Let me deal with Shannon and information directly now. Shannon's propositions fall within statistical analysis and probability theory, something with which I am thoroughly familiar from my own professional background. The relevance of probability theory to models of evolutionary development is that they inform evolutionary scientists of logical constructs which, depending upon the context of theories, either should be incorporated into their work, or at the very least accounted for in some way. When Shannon talks about "successful communication" he refers to a message that begins as information is then sent and received and afterwards is transformed back into information that is either exactly or approximately the same as its original. When applied to systems theory in general it can be used to establish a statistical correlation between the behavior of two systems, from which we may hypothesize a causal influence of one system acting upon the other in some fashion, but only at risk because "successful communication" is not a theory of causal influence, it is pure probability. It is also relevant to "Shannon Entropy," which refers to the number of placeholders (or bits) needed to represent the message. Dembski and other Intelligent Design theorists rely upon Shannon entropy to establish probability models to explain "complexity" which they believe indicates that a deterministic model, such as evolution, is statistically impossible. First of all, that is false. Complexity is not the same thing as the probability of an event occuring and the probability of life processes becoming so complex as to be statistically impossible is not represented in communication models either. But Intelligent Design theorists want to believe it is because they wish to move the debate from scientific observation and testing (induction) to deductive mathematics (intuition) because they know they cannot win if their proposals are to be validated against empirical data, which is something that cannot be done with Intelligent Design.

With that in mind I come to your last assertion about where evolutionary theory is heading:

". . . All of these are moving together towards a model which identifies information (Shannon, successful communication) as that which distinguishes life from non-life, complexity arising from the iteration of autonomous rules (von Neumann, cellular automata, self-organizing complexity) and randomness as an illusion of self-organizing complexity. . . ."

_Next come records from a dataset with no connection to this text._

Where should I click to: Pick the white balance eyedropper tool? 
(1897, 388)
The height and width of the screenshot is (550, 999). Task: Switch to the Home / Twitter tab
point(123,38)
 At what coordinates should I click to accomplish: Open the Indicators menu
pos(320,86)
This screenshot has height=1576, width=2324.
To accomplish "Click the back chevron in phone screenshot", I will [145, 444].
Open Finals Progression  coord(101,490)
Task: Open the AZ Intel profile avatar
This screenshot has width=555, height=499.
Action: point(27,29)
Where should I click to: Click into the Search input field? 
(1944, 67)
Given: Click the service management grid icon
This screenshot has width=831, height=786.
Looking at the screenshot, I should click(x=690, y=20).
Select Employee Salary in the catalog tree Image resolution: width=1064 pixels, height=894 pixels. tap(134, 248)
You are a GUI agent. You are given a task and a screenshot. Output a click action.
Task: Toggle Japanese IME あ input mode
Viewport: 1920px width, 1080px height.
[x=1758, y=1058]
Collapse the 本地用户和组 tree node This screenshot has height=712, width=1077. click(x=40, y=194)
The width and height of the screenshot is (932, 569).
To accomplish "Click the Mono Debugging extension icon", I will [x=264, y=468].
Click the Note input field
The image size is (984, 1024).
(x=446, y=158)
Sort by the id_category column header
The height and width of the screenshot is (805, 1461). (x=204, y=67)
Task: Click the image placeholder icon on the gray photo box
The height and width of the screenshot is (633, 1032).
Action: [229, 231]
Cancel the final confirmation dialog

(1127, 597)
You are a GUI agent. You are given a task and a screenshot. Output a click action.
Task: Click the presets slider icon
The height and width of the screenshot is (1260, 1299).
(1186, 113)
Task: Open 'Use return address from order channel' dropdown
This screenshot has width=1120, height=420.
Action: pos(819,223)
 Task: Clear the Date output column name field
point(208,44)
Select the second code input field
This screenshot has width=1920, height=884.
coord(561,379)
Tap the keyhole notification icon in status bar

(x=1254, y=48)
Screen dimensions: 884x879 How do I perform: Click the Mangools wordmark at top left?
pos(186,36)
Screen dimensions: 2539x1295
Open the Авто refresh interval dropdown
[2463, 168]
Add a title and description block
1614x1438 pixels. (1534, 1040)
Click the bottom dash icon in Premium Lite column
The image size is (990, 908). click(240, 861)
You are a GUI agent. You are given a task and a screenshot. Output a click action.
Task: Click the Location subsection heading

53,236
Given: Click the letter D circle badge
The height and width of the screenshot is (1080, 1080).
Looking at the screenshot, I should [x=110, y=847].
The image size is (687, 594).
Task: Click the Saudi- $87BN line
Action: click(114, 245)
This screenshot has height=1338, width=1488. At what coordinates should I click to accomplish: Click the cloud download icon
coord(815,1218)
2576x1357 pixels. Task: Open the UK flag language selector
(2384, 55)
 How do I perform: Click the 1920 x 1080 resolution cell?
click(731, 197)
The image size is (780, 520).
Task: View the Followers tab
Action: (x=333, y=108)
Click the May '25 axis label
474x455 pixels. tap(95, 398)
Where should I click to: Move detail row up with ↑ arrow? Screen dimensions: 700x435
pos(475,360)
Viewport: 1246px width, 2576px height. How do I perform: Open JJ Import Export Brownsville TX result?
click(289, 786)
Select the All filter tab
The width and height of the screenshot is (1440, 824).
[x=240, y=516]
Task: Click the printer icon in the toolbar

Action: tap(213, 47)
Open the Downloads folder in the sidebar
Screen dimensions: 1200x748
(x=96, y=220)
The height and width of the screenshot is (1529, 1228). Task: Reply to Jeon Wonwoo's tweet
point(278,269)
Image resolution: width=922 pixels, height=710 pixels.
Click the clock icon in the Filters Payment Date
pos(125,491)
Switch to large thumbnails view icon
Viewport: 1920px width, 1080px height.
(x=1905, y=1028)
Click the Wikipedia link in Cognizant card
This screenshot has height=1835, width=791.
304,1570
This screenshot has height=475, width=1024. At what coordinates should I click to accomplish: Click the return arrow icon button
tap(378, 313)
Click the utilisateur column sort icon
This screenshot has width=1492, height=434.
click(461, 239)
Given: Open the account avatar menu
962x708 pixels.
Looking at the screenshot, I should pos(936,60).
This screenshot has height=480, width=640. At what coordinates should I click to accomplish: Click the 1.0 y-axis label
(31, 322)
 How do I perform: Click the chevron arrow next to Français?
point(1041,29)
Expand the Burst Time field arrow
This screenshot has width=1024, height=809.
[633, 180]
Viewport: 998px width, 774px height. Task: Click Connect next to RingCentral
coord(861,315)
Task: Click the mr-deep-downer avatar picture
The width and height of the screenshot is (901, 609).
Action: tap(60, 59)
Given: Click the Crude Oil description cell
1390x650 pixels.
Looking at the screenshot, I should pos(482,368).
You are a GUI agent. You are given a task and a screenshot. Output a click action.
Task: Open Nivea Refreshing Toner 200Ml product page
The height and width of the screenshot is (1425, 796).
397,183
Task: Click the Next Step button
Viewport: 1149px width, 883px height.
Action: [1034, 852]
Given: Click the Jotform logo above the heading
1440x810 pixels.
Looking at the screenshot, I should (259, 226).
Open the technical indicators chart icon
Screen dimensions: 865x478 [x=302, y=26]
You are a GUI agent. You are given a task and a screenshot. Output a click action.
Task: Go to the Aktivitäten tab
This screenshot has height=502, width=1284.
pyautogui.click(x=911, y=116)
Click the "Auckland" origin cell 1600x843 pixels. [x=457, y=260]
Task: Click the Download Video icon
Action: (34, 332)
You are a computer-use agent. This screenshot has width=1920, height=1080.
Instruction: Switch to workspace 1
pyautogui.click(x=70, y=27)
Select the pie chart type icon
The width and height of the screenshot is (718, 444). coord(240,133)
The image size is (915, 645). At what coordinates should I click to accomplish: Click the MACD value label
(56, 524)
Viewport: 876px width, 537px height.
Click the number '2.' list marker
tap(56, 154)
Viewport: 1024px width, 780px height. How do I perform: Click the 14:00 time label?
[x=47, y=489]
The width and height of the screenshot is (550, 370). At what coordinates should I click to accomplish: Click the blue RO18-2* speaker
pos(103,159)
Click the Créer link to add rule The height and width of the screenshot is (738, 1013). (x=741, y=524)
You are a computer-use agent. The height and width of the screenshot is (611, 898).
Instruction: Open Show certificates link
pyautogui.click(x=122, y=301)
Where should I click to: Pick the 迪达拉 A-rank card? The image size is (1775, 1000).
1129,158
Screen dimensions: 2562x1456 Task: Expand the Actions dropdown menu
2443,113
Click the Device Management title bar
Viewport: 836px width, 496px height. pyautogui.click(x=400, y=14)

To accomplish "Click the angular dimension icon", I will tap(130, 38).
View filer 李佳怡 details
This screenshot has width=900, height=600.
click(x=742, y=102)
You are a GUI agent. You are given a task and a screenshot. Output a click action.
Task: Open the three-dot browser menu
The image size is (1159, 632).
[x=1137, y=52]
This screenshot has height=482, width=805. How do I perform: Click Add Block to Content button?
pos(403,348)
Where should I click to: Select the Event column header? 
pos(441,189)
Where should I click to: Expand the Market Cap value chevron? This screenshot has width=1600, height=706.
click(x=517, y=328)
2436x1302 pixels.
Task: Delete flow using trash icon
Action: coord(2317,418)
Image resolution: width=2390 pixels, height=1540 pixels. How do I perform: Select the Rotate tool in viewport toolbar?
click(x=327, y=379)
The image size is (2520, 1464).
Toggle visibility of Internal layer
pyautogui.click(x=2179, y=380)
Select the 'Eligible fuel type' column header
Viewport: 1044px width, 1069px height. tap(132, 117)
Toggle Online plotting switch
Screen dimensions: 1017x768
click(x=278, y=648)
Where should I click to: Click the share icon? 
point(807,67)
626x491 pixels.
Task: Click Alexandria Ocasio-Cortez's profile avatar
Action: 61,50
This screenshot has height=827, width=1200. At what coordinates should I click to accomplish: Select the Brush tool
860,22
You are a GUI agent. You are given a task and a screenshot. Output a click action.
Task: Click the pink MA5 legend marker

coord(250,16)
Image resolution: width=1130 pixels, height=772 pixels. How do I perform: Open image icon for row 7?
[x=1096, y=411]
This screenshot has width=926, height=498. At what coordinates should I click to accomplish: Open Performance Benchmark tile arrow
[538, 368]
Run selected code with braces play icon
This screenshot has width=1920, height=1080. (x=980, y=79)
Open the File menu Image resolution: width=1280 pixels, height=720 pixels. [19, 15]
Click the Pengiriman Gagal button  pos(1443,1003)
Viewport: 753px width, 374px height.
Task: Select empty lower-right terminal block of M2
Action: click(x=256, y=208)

Only in the dreams of Intelligent Design advocates is the debate over the Theory of Evolution moving towards a probabilistic information model that denies randomness has been addressed in evolutionary theory and dismisses real world scientific observation, seeking only to negate its results with mathematical formulae. While I am only an outside observer, my restatement of where evolutionary theory is going would look something like the following:

Evolutionary theory will have to be modernized so as to accomodate the scientific revolutions in systems theory that is the result of quantum mechanics, in genetics and microbiology that suggests a semantics of genetic translation and expression, in geology to incorporate the evidence of real-world catastrophes, in mathematics to accomodate chaos theory and the morphology of structures, and in evolutionary field studies that have undermined the previously-held inviolability of natural selection.

While I have probably left something out I am certain that I am much closer to where evolutionary theory is really going.